5.  Next, let’s revisit the Gender & Soft drink preference question. Suppose, for sake of argument, that there is no association between Gender and preference for Regular vs. Diet soft drinks. That is, suppose that the same percentages of males and females prefer Regular.

(a)  In the data set you considered in #2, what was the overall percentage who said they preferred Regular?__________.
 

(b)  If the same percentage holds for males and females then we would expect ______ of the 60 females to prefer Regular, and ______ to prefer Diet.
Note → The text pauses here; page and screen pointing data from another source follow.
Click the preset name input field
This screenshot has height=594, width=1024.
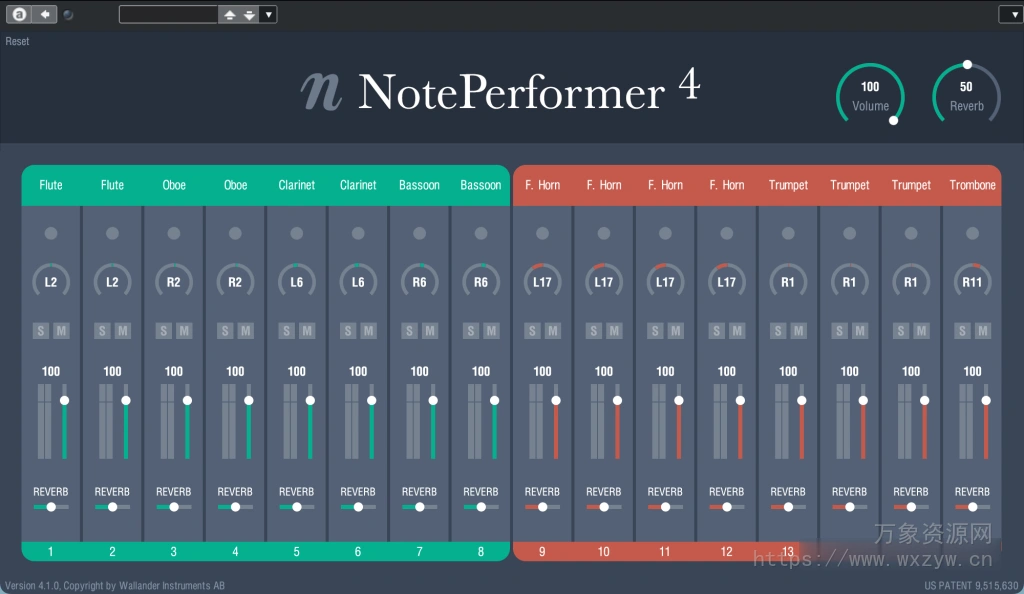click(x=168, y=13)
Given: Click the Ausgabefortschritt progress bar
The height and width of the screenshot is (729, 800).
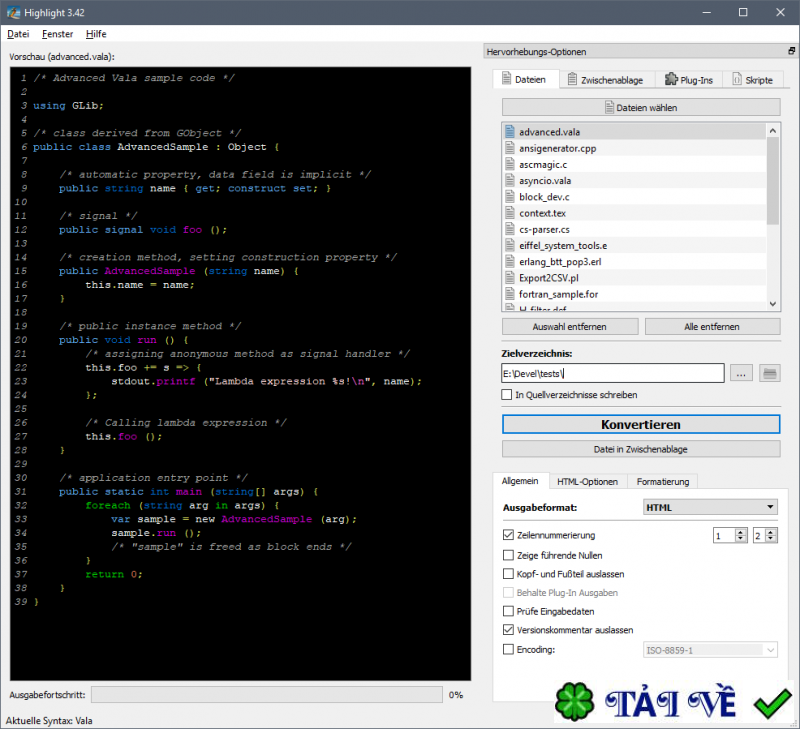Looking at the screenshot, I should (x=265, y=694).
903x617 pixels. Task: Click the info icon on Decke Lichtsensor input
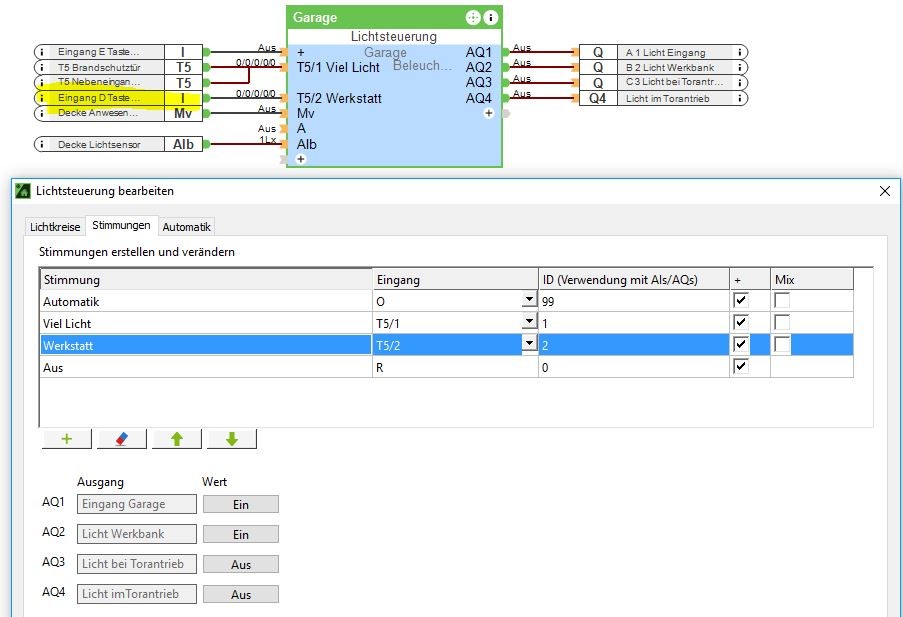click(x=42, y=145)
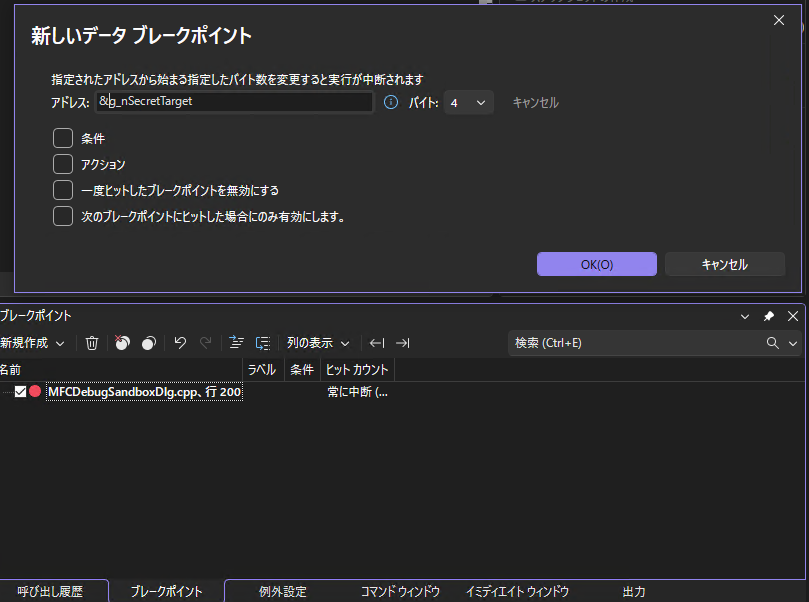Open the バイト count dropdown
This screenshot has height=602, width=809.
(x=468, y=101)
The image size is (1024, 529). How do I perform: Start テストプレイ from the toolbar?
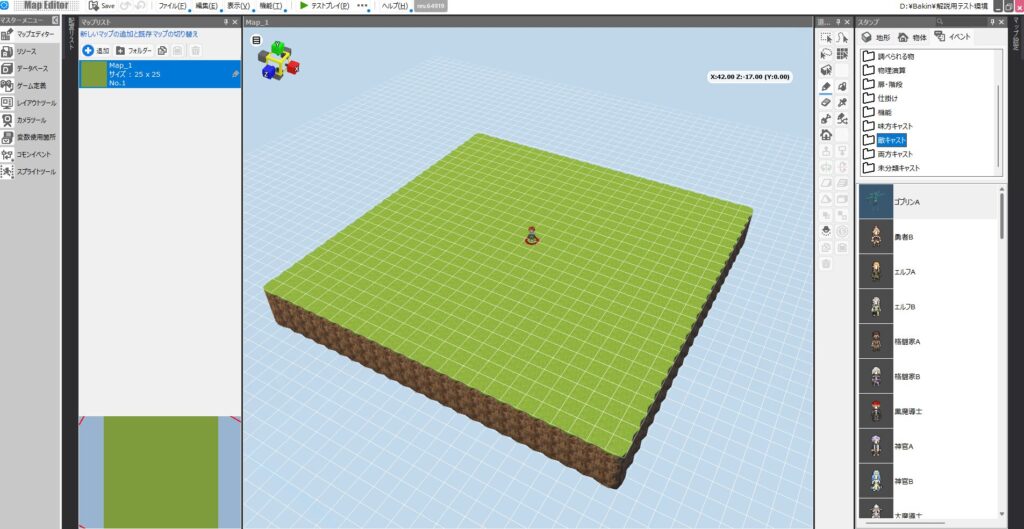pos(324,6)
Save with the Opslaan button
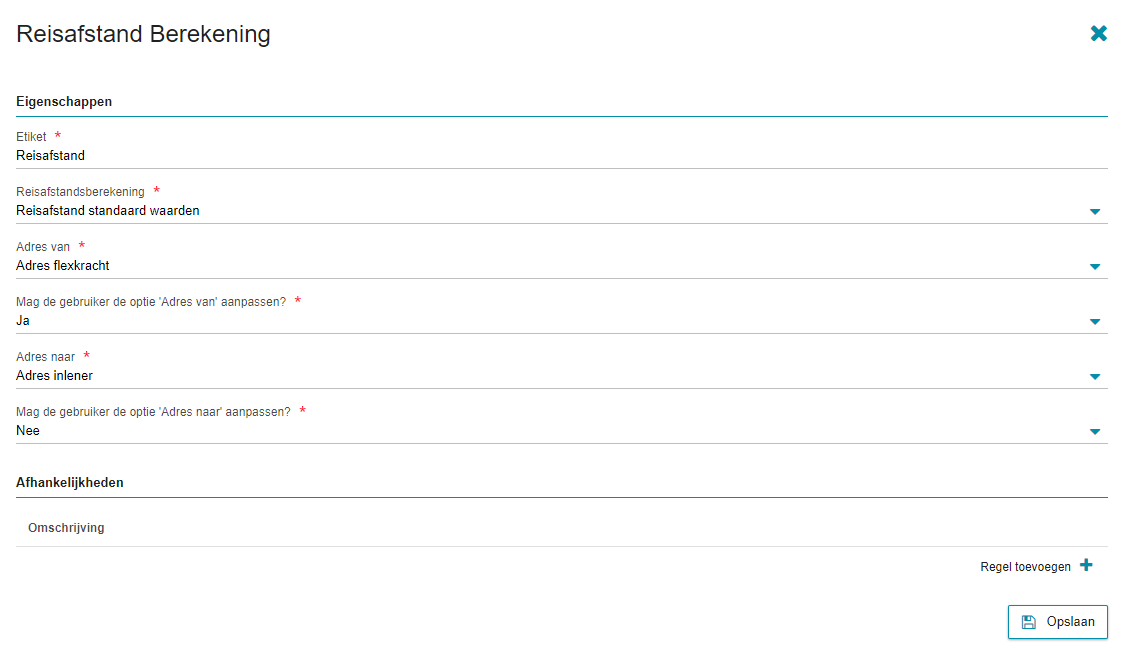Image resolution: width=1130 pixels, height=660 pixels. click(x=1057, y=622)
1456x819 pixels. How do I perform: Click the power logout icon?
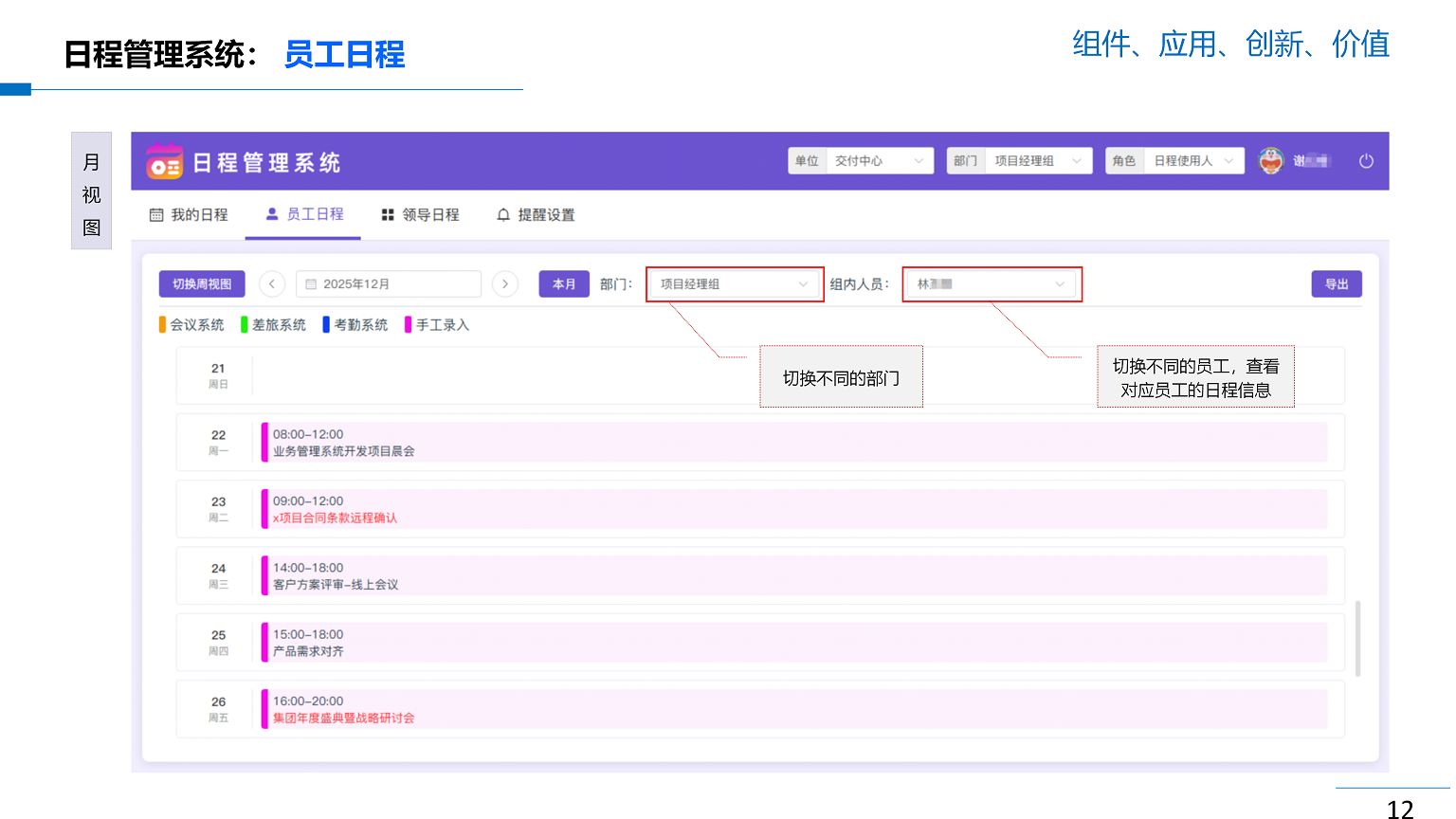pos(1366,161)
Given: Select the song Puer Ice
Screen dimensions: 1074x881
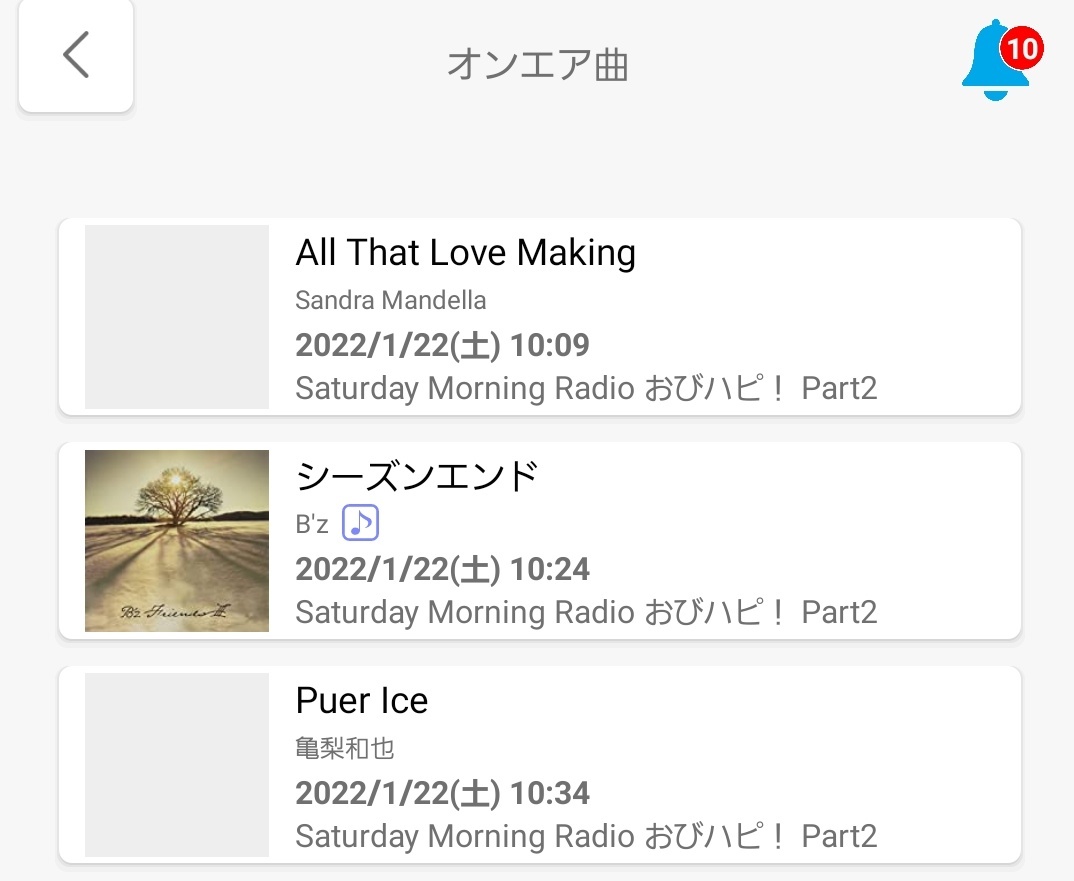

Also, we would expect _______ of the 40 males to prefer Regular and _____ to prefer Diet. Put these numbers into the following table of Expected cell counts.
 


 
Regular
Diet
Female
Male

 
 

(c)  Now go back to #2 and compare the Observed cell counts shown there to the Expected counts you have listed above. Mark the amount of the discrepancy for each cell next to the expected count in the table in (b).
 

(d)  Do you think that these discrepancies are just due to sampling variation or do they indicate that there actually is an association between gender and soft drink preference? 
 
 

(e)  Compare the data for the Cola preferences to the data for dominant hand. Which of these data sets provides greater evidence that there is an association between the two categorical variables? Why?
 
 
 
 

6.  The statistical method that is used to investigate whether two categorical variables are associated is called the Chi-Square test. (Chi is pronounced “kye”.) In class we will learn how to do the calculations.(See what you have to look forward to!) For now, let’s make Minitab carry out the test and give us the P-value. The null hypothesis for such tests states that the variables are not associated. The alternative says that they are. Start Minitab and type the observed counts for Problem #3, into the worksheet.  (Leave out the genders. See below.)  Then go to Stat > Tables > Chi-Square test. Put Lefty and Righty into the “columns containing the table” box. Click OK. 
 


 
Lefty
Righty
7
53
3
37

 

(a)  Give the P-value for the test._______
 

(b)  State a conclusion in plain language.
 

7.  Following the pattern established in #6, make Minitab do the Chi-Square test to see if Gender and Soft drink preference are associated.
 

(a)  Give the P-value for the test._______
 

(b)  State a conclusion in plain language.